### Problem to work on
What is needed here is every line of the records that includes "Open".

### Record excerpts
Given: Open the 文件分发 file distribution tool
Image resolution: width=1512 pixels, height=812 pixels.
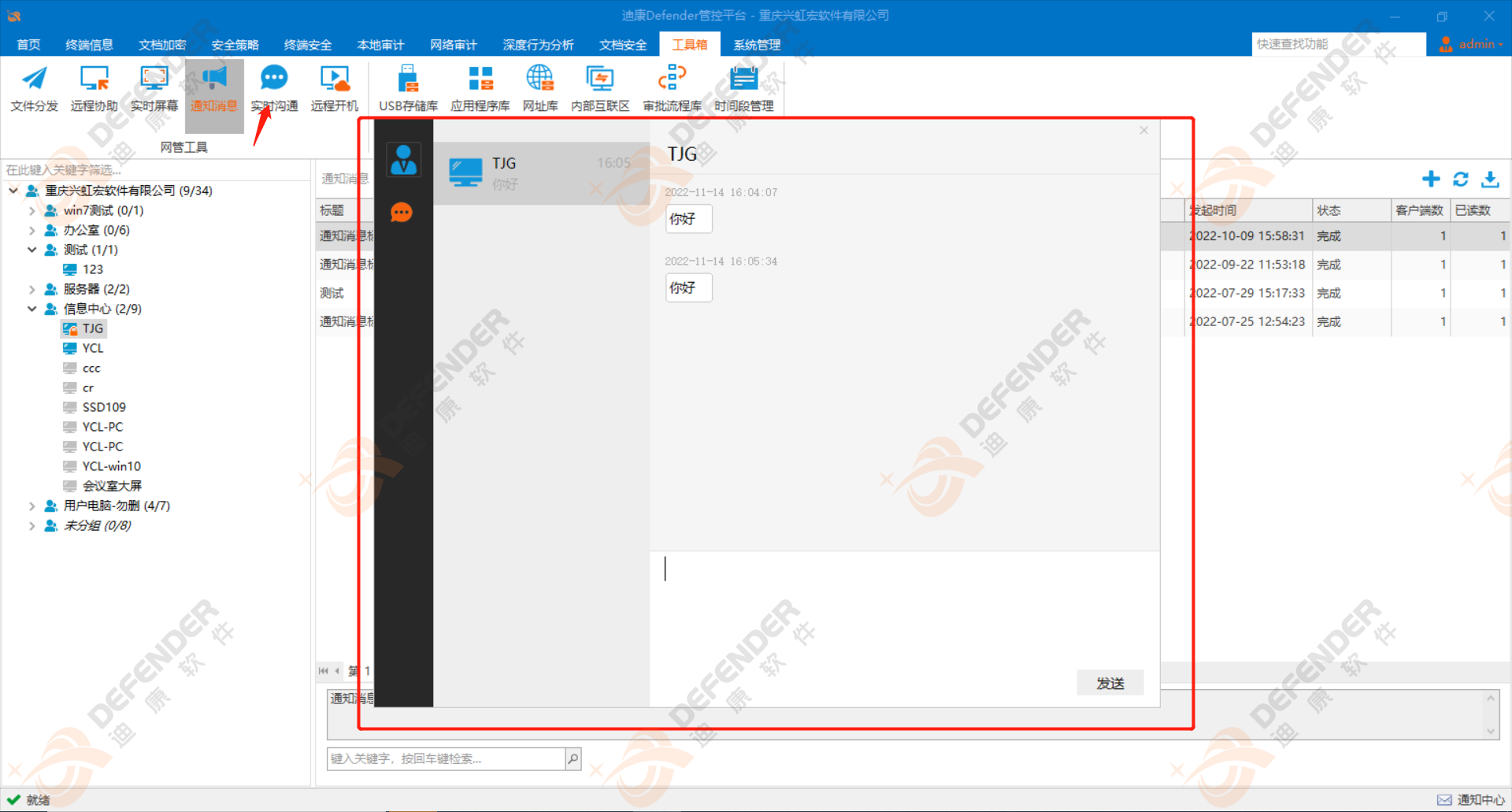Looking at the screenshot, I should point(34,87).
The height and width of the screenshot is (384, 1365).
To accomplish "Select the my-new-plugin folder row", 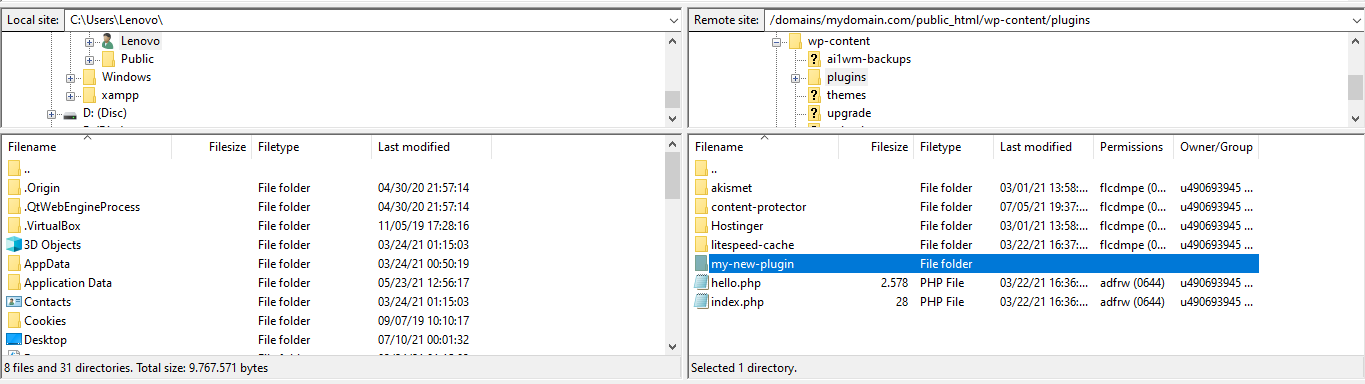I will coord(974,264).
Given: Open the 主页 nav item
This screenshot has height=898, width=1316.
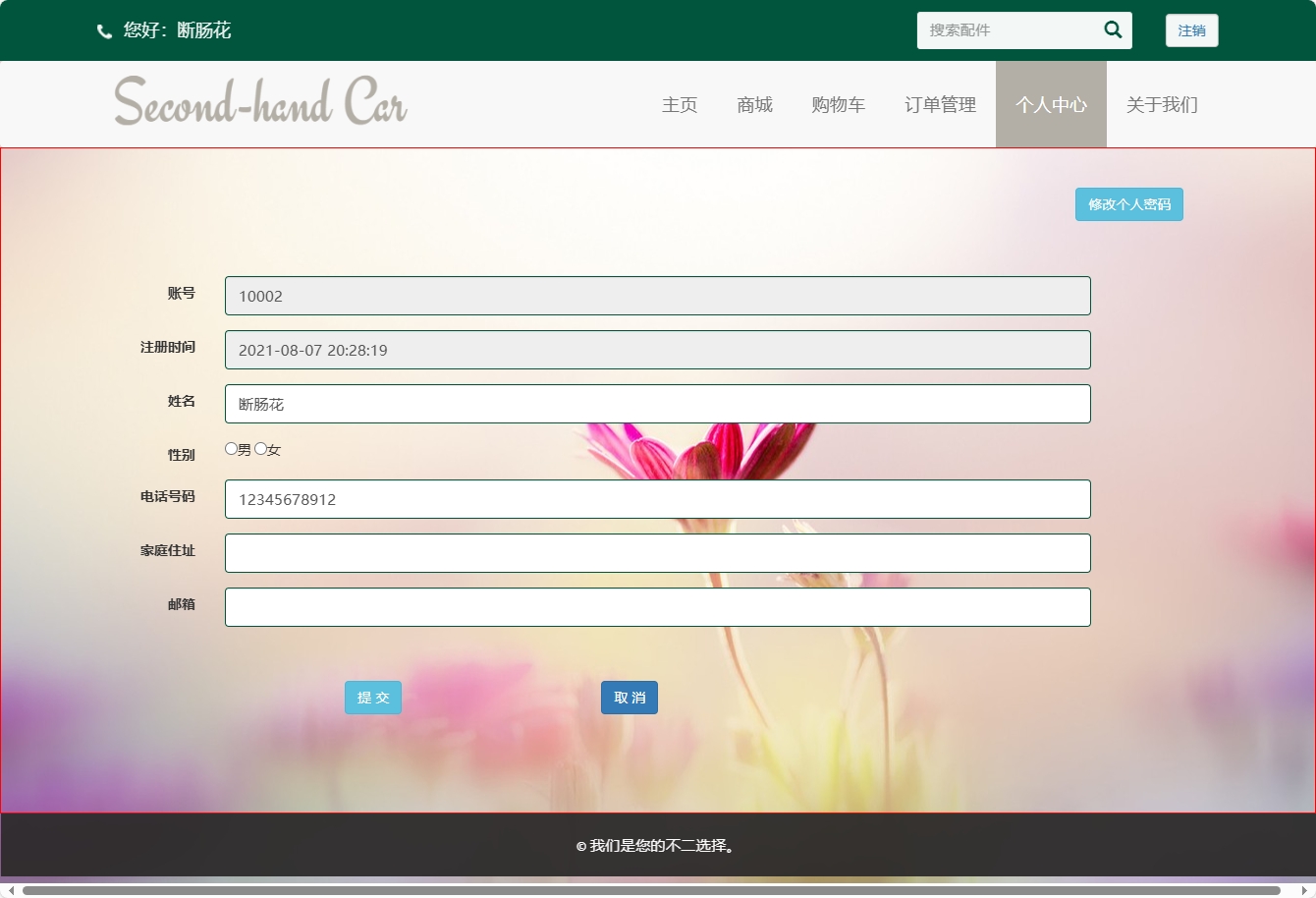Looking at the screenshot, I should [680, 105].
--
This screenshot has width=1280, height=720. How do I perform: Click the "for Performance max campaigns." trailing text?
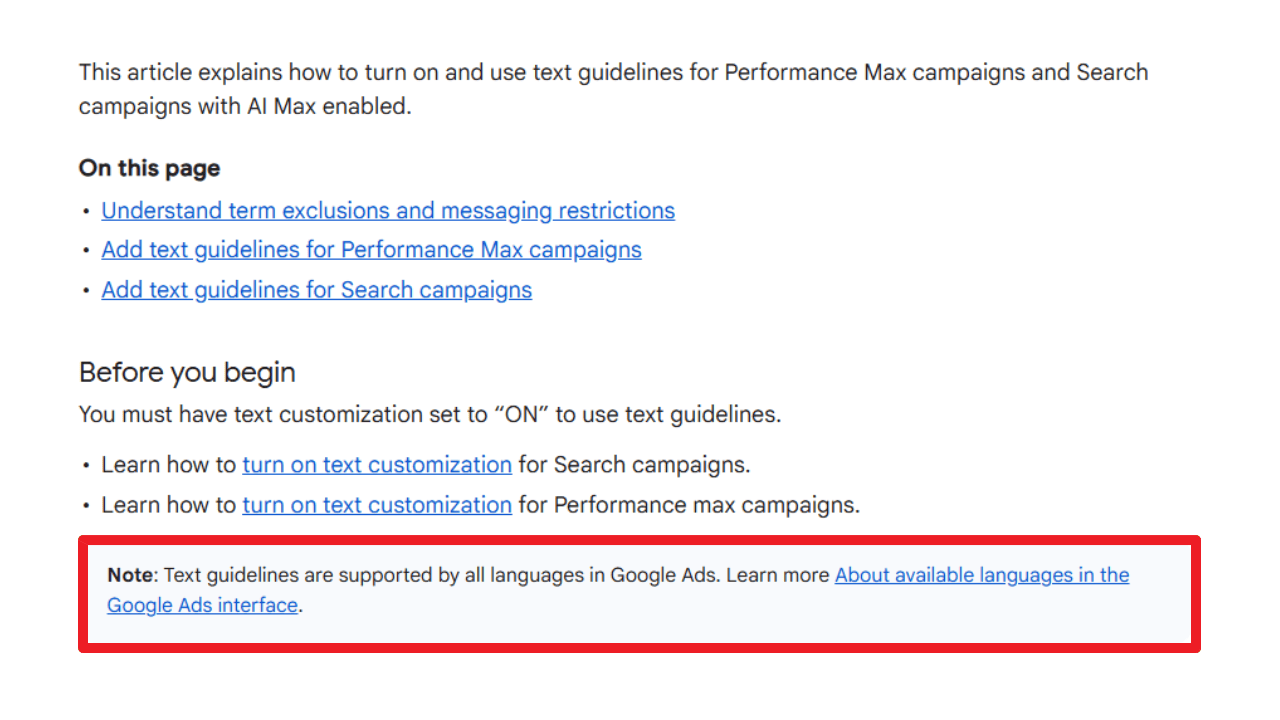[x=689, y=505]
--
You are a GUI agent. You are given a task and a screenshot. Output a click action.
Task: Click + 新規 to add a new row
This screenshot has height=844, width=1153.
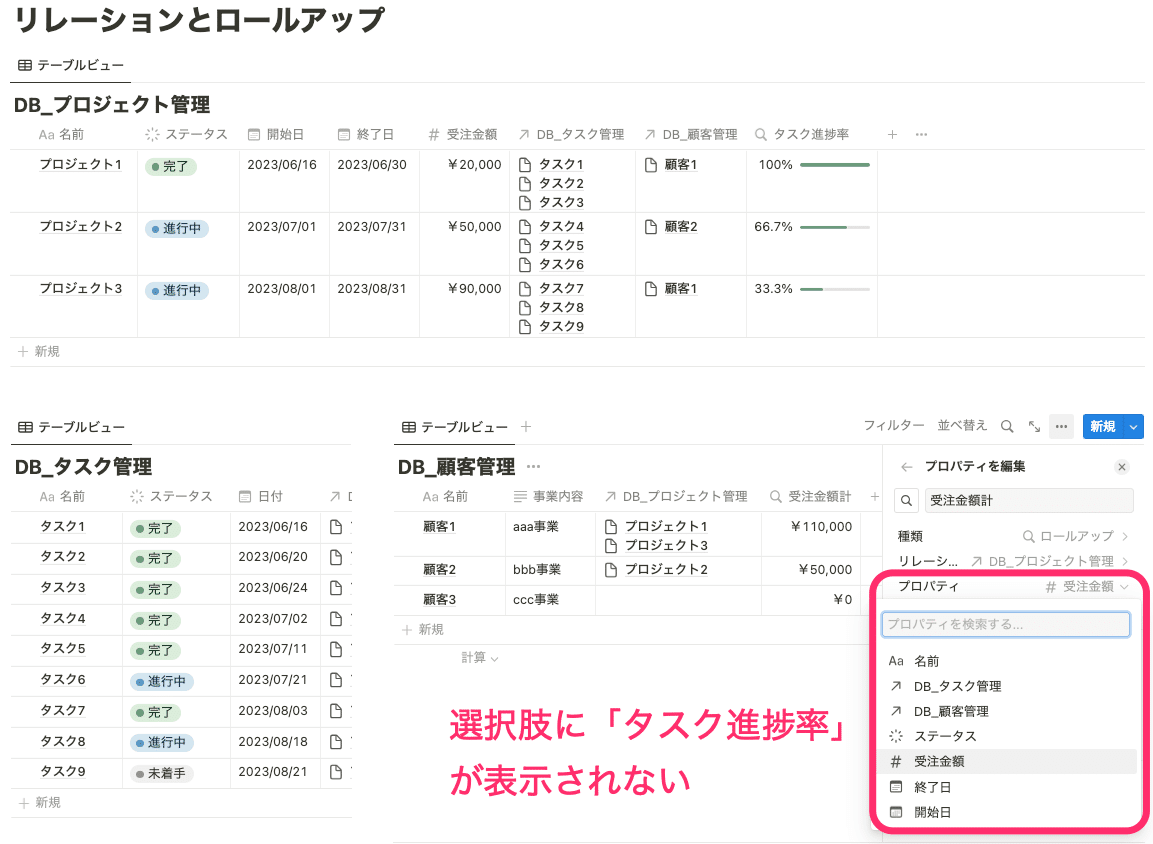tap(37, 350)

### Reply to the exercise
Given: Open the 文件分发 file distribution tool
Given: Open the 主页 nav item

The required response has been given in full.